■ Text block:
=======

I get up in the morning, walk to a small corner café in Milan where, no matter how busy the place is, the most charming of barmen produces a cappuccino such as you will not find anywhere in London, for just €1.20. Out of town, all the Italian picturesque is still in place, the vineyards, the old men with their cards, the fine views. Yet as soon as you get involved with work of any kind, obstruction and obstacle are the rule, or two of the endless rules, though official regulations rarely bear much relation to the way things are actually done. The upshot is the arrogance of power, obtusity of every kind, the prevalence of nepotism and 40 per cent youth unemployment. So Italy is a wonderful place to be, but also a place where so much is wrong.

How likely is Silvio Berlusconi to end up in jail?

Very unlikely. Berlusconi’s wealth and power are huge. He controls one of the country’s two large political parties, which he formed himself. Its members at every level show a passionate loyalty/subservience to him. It has been made clear that if an executive prison sentence is finally passed against Berlusconi at the highest and at the last unappealable level, they will make parliament unworkable. The ageing president of the country, Giorgio Napolitano, has no stomach for a showdown. On the day after Berlusconi was convicted of paying for sex with a minor, Napolitano invited him to talks in the presidential palace. Above all, no one speaks of the actual nature of Berlusconi’s financial misdemeanours, corrupt practices and conflicts of interests. No one is concerned about public morality.

Can you see any way back for the Italian economy?

The country is full of talented young people, able, hard-working entrepreneurs. So it’s no doubt possible that vitality and ingenuity will find a way out of this hole. But the system is held back by a huge ballast of vested interests, overgenerous labour rights, top-heavy public administration. All this could theoretically be reformed, if only there were a political system capable of producing a government with real power and the public interest at heart. Alas, such a thing is unimaginable and the lobbies rule supreme. It is rather like one of those nightmares where you slide towards the abyss and find you can neither scream nor struggle.

Having written about your health in Teach Us to Sit Still, is there anything in Italy that the NHS could learn from?

=======

[Saved data entries]
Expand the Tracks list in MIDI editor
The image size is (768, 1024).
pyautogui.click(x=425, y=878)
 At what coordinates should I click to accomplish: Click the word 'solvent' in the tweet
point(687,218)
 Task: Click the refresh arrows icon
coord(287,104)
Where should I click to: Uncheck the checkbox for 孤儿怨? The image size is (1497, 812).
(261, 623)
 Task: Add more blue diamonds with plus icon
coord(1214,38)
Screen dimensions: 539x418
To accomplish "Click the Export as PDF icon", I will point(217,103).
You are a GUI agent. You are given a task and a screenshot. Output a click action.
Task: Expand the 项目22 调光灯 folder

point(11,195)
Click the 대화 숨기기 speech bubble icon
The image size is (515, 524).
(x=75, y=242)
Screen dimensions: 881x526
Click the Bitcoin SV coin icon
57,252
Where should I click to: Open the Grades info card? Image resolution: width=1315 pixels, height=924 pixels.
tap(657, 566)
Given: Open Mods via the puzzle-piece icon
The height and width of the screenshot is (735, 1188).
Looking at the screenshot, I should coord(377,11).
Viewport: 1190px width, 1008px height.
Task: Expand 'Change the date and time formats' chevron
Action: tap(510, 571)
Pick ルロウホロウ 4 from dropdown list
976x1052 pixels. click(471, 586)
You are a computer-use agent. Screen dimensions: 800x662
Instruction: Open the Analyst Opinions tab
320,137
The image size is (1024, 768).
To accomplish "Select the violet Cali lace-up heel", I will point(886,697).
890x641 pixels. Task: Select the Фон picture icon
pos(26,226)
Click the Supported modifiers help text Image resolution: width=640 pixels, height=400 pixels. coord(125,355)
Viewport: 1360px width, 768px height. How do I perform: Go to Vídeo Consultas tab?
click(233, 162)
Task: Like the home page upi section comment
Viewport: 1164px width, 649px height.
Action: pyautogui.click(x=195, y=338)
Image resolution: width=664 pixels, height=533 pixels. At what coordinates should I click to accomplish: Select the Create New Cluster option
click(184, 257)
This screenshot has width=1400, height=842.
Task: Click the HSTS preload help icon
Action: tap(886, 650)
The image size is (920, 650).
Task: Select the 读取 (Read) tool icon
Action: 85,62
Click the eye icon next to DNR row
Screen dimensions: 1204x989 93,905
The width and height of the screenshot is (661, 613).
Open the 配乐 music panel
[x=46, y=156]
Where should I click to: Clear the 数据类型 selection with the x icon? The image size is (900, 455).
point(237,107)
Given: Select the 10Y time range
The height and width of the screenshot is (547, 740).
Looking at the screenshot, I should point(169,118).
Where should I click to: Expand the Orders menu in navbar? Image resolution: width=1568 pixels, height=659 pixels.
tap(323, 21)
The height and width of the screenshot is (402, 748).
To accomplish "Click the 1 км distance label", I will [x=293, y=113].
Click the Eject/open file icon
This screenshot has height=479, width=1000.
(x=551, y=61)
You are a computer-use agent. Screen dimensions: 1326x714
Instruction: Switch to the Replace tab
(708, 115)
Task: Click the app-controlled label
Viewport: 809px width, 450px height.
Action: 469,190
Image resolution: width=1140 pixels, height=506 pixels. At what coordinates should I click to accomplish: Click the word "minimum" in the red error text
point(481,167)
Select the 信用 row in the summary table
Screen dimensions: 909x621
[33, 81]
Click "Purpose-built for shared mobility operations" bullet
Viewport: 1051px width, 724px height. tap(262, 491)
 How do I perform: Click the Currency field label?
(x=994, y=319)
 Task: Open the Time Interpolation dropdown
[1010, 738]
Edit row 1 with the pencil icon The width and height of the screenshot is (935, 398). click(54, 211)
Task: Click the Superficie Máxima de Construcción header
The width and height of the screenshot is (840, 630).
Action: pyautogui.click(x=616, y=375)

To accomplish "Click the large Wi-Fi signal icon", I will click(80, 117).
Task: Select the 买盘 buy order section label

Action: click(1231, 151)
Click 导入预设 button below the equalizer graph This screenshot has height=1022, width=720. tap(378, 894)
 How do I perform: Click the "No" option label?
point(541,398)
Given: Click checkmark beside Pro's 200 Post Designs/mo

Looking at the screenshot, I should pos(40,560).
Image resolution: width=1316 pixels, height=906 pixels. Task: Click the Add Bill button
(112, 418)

=======

■ Things to do:
[A] In the interview about Italy, what does the cappuccino at the Milan corner café cost?
[B] Reproduce word for word the part of the interview about Italy that opens with the words containing "Very unlikely. Berlusconi’s" and closes with "the Italian economy?".
These rows are separate material and have no connection to the interview about Italy.

■ Solutions to the problems:
[A] €1.20

[B]
Very unlikely. Berlusconi’s wealth and power are huge. He controls one of the country’s two large political parties, which he formed himself. Its members at every level show a passionate loyalty/subservience to him. It has been made clear that if an executive prison sentence is finally passed against Berlusconi at the highest and at the last unappealable level, they will make parliament unworkable. The ageing president of the country, Giorgio Napolitano, has no stomach for a showdown. On the day after Berlusconi was convicted of paying for sex with a minor, Napolitano invited him to talks in the presidential palace. Above all, no one speaks of the actual nature of Berlusconi’s financial misdemeanours, corrupt practices and conflicts of interests. No one is concerned about public morality.

Can you see any way back for the Italian economy?